For the many cases, simply having an EXPLAIN PLAN function will do the job when it comes to tuning SQL. However, from time to time, you want to dig a little deeper and with APEX, that takes a little more care. Because APEX is a metadata-driven low code environment, the query you wrote to build your app is not the same query that APEX runs on your behalf.
For example, lets say I’ve built myself an interactive report with a simple query to the EMMPLOYEES table.
I might have run that query in SQL Workshop and it seems to perform fine, but perhaps I’m not seeing the same performance when the report is running within my app.
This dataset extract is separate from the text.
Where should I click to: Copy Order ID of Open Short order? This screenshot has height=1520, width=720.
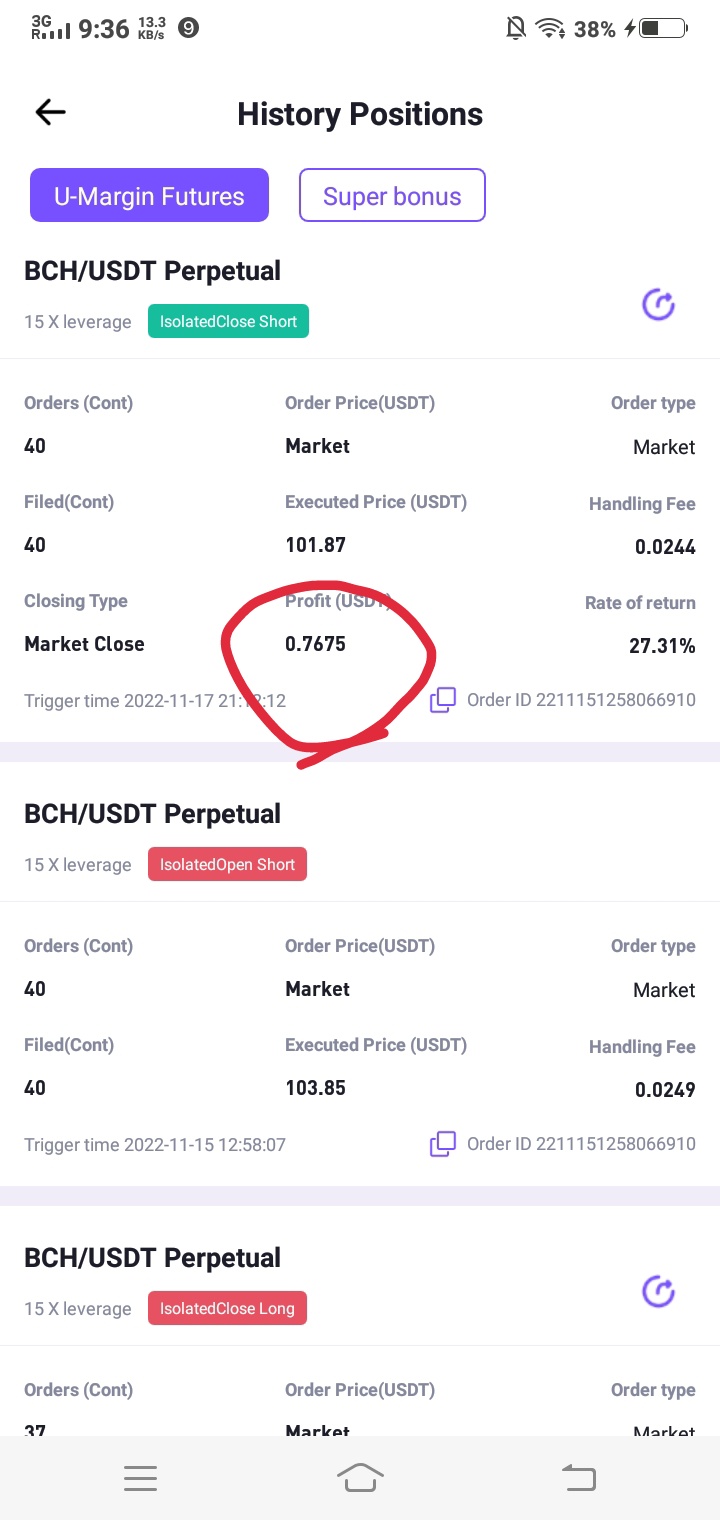443,1144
The more feature-packed the region is (eg faceted search), the more APEX will augment your original query in order to provide the features needed on the page. This is a one of the beauties of a low-code environment – much of the SQL heavy lifting is done for you.
Thus in order to the see the true query that APEX ran, I can switch on debug and re-run the page to let me see the query that APEX ran on my behalf to support things like pagination, filtering, etc etc.
From the debug log, I can then take this query and start to look at how the true query runs in SQL Workshop, and look at its EXPLAIN PLAN output.

But often when I’m trying to tune a piece of SQL, a critical piece of the puzzle is comparing the estimated rows to the actual rows, so that I can see if the optimizer was working with good information. I’d like to be able to use the GATHER_PLAN_STATISTICS hint but in SQL Workshop to get the cursor output from DBMS_XPLAN, I’ll need the SQL_ID or I’ll need to save the entire sheet as a script so that it runs in a single trip to the database. That’s a little cumbersome for me.
To overcome this, I wrote a little procedure APEX_PLAN which takes your SQL as an input, automatically adds the GATHER_PLAN_STATISTICS hint, and runs the SQL in an anonymous block and sends back the plan statistics via DBMS_OUTPUT in the familiar command line style output format.

This lets me easily check the stats and make decisions on how to improve the SQL via optimizer statistics, or optimizer hints, or even recasting the base SQL that APEX used to build the runtime SQL.
If you think this will be useful for your own environments, you can grab the source from my git repo. It’s still very much a work in progress – I’d like to extend it so that you can just drop in pretty much any APEX region SQL source – but that will require bind variable support etc. Watch this space.
Update: The routine now has some rudimentary bind variable support as well, which should make it easier to simply paste in APEX generated SQLs that contain things like pagination binds etc.